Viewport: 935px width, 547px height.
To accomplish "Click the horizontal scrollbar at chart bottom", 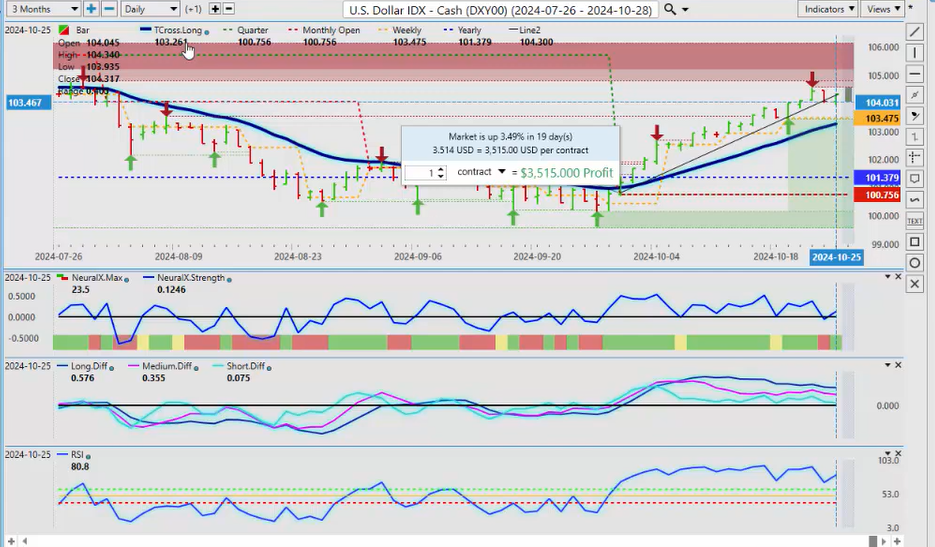I will click(x=450, y=541).

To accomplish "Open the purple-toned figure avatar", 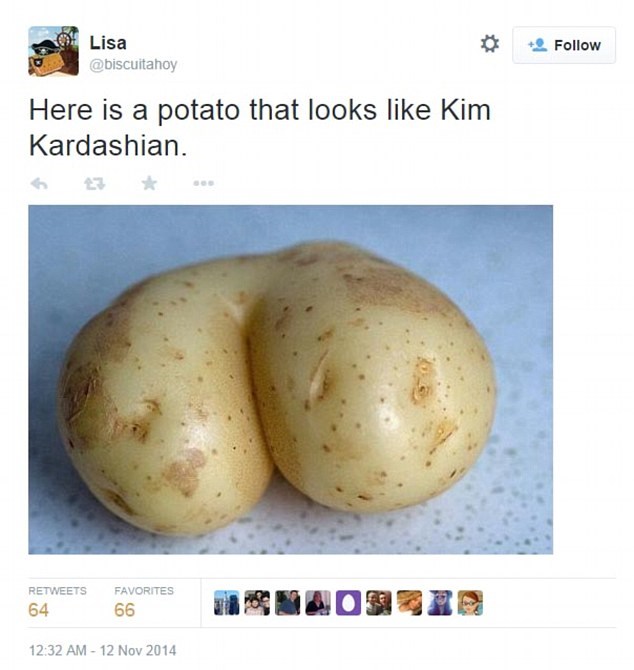I will coord(440,603).
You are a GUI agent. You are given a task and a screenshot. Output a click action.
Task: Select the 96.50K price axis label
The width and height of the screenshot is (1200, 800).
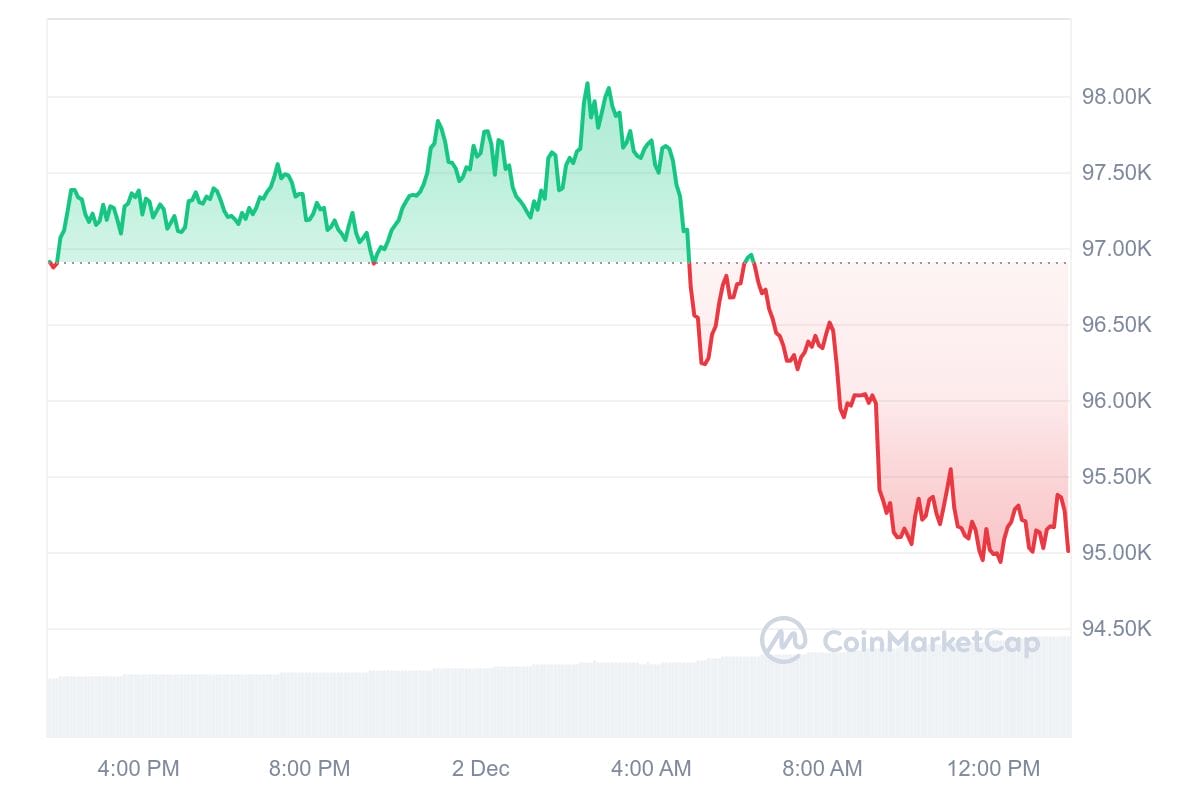1116,325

▶ **Task requirements**
All that is needed is the lines from the line holding "Task: Select the 96.50K price axis label" to the final line of the listing above, repeated exactly, pictures excluded.

▶ **Expected answer**
Task: Select the 96.50K price axis label
The width and height of the screenshot is (1200, 800).
1116,325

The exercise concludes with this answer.